Having beautiful and healthy trees is a great way to add value to your home. When you properly care for and maintain your trees, with things like regular maintenance, including but not limited to watering, pruning, and fertilizing you can have magnificent trees. Even if you believe you have good soil conditions, adding a little fertilizer can help a lot. Our team at Five Star Tree Services want to go over all you need to know about fertilizing trees!
Fertilizing Trees
Many people misapply and misinterpret fertilizer as they consider it to be “food” for their trees. However, this is not actually what fertilizer is. It is the building blocks that help photosynthesis and growth. Photosynthesis is the process in which a plant turns water and sunlight into sugars. These sugars are what nourish plants. Fertilizer provides nutrients and minerals. If the soil is absent of minerals, this is where fertilizer comes in, to replenish the soil supply. When fertilizing, keep these things in mind; use in the correct amounts, at the right time, and in the right areas; and only use it when needed.
How To Determine if You Need to Fertilize
Test the soil: when you do this, it analyzes how acidic the soil is, or the alkalinity (pH), and the levels of nutrients present. Depending on the test results, this will help determine if you need fertilizer and of what nutrient content.
Poor growth: if you can visibly see that your plants/trees are struggling and there has been little to no growth, this is a good indicator that fertilizer is necessary. Some symptoms to watch out for include things like pale green or yellow leaves, smaller leaves than usual, premature leaf loss and autumn colouration, limited twig development, or twig/branch dieback. We do want to note that these symptoms are not always a 100% indicator that there is a lack of nutrients in the soil. Making it so that fertilizer wouldn’t solve the problem. A soil test would be necessary to 100% determine the nutrient levels properly. You can also see these symptoms from things like compact soil, pests, disease, weed stress, and severe climate conditions. Before fertilizing, always figure out the true cause of the symptoms.
New trees & transplanted trees: these trees will need a little extra boost when planted. Using fertilizer in the early years will help the development of tree canopies. For all newly planted trees, slow-release fertilizers are the most optimal and effective.

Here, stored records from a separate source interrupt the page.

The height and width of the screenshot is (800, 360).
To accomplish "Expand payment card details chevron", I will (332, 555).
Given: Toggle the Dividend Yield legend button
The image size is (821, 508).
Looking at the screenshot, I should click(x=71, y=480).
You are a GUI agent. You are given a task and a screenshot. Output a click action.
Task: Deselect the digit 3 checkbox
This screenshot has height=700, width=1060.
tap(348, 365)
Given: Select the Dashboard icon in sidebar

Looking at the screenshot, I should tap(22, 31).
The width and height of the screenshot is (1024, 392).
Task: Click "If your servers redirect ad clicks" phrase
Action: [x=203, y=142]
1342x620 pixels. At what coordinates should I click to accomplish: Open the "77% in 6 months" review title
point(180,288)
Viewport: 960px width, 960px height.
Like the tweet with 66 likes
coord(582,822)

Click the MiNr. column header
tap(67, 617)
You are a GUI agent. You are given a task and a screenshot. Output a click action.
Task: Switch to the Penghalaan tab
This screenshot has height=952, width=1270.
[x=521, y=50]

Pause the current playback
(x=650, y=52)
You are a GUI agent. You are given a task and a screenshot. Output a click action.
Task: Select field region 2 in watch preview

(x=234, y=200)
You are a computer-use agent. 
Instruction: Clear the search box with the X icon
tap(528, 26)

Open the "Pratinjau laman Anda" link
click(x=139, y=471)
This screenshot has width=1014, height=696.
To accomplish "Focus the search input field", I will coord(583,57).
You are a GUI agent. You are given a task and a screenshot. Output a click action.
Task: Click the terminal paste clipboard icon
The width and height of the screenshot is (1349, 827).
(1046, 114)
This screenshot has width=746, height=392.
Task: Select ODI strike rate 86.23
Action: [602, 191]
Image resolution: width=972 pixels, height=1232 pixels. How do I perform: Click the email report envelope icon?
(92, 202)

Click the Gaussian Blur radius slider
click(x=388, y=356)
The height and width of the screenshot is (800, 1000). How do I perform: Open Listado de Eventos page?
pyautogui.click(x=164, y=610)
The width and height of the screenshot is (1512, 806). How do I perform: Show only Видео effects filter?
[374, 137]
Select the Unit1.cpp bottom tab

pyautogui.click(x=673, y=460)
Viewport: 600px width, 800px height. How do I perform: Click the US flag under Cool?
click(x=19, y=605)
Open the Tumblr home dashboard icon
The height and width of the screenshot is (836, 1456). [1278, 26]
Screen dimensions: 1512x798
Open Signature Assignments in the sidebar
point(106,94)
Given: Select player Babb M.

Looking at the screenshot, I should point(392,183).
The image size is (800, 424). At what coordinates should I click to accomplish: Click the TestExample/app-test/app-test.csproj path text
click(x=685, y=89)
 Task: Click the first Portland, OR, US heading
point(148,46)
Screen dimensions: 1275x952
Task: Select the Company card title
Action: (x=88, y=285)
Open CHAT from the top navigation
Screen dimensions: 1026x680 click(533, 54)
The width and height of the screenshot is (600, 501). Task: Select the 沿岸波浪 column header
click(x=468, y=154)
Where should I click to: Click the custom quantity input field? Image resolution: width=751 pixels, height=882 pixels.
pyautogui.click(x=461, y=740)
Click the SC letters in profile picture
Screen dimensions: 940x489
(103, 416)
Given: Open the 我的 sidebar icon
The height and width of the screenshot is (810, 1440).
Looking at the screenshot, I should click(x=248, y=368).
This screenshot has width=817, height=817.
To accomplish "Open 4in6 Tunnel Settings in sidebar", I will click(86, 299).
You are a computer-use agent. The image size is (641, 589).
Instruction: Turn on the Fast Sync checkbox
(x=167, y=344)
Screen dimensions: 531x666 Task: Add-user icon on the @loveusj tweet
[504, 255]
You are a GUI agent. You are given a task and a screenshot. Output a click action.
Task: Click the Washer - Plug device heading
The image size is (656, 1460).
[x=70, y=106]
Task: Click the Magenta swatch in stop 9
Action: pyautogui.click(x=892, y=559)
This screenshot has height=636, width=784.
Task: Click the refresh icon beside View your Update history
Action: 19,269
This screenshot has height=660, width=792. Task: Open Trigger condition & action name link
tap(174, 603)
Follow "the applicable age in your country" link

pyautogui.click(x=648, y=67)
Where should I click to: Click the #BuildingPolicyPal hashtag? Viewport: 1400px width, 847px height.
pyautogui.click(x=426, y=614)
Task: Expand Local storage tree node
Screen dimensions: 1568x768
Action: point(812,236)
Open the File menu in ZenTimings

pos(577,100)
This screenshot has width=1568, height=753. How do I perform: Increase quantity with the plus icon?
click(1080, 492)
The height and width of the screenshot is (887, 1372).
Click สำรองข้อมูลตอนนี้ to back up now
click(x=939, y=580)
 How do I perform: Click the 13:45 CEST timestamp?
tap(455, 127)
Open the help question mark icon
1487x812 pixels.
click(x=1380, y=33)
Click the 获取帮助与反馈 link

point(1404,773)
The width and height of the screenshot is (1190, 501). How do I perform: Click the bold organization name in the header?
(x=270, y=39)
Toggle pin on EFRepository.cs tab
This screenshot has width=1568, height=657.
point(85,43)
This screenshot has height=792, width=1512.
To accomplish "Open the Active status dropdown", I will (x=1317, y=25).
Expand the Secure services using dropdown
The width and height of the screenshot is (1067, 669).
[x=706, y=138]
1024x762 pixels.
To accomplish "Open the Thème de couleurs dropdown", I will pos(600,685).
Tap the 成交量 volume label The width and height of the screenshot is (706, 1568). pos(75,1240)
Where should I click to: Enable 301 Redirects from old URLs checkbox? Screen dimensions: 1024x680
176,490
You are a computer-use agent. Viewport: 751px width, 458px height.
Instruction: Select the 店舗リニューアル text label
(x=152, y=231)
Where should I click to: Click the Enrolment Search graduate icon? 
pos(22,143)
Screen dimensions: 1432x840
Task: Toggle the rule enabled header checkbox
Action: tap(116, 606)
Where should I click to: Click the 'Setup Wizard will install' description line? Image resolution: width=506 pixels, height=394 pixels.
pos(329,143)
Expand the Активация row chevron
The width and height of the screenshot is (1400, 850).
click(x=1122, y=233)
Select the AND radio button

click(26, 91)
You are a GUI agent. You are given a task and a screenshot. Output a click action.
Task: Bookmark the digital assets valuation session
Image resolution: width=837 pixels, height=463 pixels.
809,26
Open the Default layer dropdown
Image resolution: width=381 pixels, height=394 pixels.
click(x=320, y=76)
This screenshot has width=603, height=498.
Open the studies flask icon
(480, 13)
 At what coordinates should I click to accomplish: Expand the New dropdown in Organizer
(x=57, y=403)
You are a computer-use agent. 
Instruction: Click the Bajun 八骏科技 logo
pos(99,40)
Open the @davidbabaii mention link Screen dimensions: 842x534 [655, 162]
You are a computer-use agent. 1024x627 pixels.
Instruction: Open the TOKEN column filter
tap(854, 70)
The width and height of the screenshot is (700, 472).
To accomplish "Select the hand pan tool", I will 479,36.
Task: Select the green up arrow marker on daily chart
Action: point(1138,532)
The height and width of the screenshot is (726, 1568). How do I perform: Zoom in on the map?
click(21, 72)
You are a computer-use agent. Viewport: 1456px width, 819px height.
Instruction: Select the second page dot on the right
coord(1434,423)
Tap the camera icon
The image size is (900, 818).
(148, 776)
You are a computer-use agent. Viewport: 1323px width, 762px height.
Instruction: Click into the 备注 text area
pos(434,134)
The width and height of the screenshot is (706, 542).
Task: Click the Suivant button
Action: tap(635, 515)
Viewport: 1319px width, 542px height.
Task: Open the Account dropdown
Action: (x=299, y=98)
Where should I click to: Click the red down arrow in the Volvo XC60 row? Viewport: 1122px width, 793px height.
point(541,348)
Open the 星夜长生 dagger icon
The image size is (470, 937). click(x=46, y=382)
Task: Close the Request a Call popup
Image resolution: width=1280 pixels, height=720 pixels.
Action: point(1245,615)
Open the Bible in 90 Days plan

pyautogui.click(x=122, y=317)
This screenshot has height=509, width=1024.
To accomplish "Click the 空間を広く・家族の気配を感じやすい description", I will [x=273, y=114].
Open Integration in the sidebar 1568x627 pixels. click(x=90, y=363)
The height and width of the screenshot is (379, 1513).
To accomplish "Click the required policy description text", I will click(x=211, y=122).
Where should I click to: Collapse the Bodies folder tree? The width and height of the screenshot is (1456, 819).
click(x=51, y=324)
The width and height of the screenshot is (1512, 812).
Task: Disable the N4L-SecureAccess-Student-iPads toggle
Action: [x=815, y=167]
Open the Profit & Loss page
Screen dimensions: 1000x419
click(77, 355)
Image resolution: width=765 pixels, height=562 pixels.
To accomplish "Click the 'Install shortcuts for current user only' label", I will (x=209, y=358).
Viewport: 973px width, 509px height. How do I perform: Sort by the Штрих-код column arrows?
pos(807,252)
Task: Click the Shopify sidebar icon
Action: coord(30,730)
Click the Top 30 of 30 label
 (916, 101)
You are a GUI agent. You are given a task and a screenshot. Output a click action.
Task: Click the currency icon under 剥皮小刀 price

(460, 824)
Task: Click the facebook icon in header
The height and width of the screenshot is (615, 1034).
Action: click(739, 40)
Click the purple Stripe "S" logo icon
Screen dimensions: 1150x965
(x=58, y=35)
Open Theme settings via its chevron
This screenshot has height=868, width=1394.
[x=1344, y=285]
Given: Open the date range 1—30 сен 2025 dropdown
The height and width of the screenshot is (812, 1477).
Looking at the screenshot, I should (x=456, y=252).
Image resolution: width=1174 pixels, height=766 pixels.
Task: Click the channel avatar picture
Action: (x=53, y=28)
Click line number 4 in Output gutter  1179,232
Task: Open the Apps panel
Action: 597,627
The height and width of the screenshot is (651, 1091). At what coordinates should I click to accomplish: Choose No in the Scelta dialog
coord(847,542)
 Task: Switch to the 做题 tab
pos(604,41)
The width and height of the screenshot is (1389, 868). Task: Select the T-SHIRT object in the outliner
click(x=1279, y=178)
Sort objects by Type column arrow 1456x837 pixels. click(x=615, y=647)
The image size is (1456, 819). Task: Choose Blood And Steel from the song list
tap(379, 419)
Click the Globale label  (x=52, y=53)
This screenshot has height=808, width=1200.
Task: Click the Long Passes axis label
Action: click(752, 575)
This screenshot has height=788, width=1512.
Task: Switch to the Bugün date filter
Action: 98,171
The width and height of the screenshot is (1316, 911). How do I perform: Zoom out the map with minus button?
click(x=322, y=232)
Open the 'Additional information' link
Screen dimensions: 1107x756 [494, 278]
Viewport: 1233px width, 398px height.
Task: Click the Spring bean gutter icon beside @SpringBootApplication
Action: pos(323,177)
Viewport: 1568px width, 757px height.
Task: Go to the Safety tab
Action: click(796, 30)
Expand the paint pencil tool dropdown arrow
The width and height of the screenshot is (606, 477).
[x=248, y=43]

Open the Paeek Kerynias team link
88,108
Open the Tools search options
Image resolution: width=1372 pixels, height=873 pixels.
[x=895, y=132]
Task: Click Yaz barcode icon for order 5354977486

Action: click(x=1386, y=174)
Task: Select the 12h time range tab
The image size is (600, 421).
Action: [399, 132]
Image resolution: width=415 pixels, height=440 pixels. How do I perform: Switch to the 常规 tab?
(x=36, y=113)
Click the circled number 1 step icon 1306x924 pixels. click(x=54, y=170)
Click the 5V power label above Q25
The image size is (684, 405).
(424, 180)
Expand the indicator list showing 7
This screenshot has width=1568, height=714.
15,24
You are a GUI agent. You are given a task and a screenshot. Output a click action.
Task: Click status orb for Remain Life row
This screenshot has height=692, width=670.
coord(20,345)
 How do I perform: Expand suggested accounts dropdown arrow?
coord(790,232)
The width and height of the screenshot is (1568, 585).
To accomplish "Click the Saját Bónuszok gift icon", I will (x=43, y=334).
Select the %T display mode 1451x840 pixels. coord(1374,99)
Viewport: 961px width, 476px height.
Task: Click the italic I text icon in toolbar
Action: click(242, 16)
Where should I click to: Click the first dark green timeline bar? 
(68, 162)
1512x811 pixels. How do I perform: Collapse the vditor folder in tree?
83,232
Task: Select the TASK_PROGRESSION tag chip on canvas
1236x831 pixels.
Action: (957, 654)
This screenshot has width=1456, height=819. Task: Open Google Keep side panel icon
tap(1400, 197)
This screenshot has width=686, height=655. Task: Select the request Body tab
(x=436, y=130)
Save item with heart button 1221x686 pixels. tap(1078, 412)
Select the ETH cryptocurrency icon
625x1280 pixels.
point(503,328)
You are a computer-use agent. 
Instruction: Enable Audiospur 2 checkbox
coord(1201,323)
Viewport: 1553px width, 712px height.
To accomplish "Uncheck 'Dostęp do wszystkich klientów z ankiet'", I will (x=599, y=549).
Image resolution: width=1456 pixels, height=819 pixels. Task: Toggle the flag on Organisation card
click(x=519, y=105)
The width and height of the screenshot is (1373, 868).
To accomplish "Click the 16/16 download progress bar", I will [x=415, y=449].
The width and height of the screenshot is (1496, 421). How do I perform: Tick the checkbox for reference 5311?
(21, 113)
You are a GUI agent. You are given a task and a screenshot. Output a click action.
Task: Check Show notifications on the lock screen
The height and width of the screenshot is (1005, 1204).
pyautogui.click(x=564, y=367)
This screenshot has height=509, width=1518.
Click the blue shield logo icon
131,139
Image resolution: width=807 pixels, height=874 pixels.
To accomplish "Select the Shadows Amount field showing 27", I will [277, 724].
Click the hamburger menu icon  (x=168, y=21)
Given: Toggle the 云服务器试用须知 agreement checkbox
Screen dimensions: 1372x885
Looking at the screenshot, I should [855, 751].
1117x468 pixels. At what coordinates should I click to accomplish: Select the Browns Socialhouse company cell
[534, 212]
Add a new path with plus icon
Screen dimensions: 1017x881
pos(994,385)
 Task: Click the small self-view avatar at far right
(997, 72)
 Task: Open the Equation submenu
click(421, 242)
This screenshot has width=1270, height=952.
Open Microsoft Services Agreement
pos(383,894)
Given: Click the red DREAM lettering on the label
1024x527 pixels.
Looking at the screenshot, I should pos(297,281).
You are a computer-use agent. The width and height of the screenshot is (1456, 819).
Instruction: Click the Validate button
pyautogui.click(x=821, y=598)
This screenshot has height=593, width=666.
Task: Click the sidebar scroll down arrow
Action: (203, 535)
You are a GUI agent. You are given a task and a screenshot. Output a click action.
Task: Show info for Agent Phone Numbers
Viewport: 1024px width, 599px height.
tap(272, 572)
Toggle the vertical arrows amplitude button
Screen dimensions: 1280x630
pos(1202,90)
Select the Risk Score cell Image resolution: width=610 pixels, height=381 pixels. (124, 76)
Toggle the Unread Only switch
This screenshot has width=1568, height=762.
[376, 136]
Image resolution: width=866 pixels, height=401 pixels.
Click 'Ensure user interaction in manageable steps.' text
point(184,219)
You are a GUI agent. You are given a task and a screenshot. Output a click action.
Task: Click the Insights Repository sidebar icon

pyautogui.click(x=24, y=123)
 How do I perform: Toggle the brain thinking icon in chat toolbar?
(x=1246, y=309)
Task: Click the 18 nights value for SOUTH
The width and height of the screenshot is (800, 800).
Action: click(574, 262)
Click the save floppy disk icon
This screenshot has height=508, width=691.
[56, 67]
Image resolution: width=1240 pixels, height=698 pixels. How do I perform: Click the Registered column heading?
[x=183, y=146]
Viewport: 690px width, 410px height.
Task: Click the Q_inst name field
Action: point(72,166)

Lawn treatments: if you regularly get your lawn treated with fertilizer, you won’t need to fertilize your trees. The grass fertilizer will absorb into the soil and help your tree roots as well.
Planting bed trees: these trees, which are grown in planting beds, will require fertilizer. Especially if you have sandy soil, which has little to no organic matter.
Slow Release and Fast Release Fertilizer
You can find two types of fertilizer: slow release and fast release.
Slow release (controlled release): this is when nitrogen is slowly released into the soil over time. They are usually the more expensive options compared to water-soluble or fast release fertilizers. These fertilizers can contain sulfur-coated nitrogen or IBDU or urea formaldehyde. Half the nitrogen should be water-insoluble or slow-release nitrogen. This is a great fertilizer choice for newly planted trees or where runoff happens, like in compact soils or slopes. Since nutrients are supplied over an extended period of time and gradually, fertilizer damage (burning) and water pollution are a lot lower.
Fast release: drains quickly through the soil. Nitrogen is water soluble allowing it to be rapidly available to the plants.
Natural fertilizers: these are things like compost, cow manure, or complete fertilizer mixes. They gradually release nitrogen and other nutrients. An advantage to these is that they provide minor nutrients, in modest amounts, such as iron or zinc, that you can’t find in synthetic fertilizers. Additionally, they also help enhance soil structure. One drawback to this type of fertilizer is that they tend to have lower concentrations of nitrogen, phosphorus, and potassium. This results in more fertilizer needing to be applied in order to get the same amount of nutrients as synthetic products.
How To Apply Fertilizer
There are two main ways to fertilize your trees: indirectly or directly. Regardless of which technique you use, they both require applying fertilizer to the whole root zone. Due to the soil surface having high oxygen concentrations, most primary feeding roots are going to be about 10-14 inches deep in the soil. This means that if you apply your fertilizer, it will need water to get it to the roots. You should water immediately after fertilizing to get it off of leaves and saturate into the soil quickly. If you do not water right after fertilizing, you will lose some nitrogen to evaporation.
Direct fertilization: this is when you intentionally fertilize your trees. An efficient and cheap way to fertilize your trees is with broadcasting. This is when you spread the directed amount of fertilizer over the root zone with a spreader. For optimum coverage, halve the total amount of fertilizer to be applied. Apply one half of the total amount in one direction, then take the remaining half and apply it perpendicular to the first. Make sure all leaves are dry.
Indirect fertilization: this is when your trees are not the primary recipient of fertilizer, your grass is. Which indirectly fertilizes your trees along with it.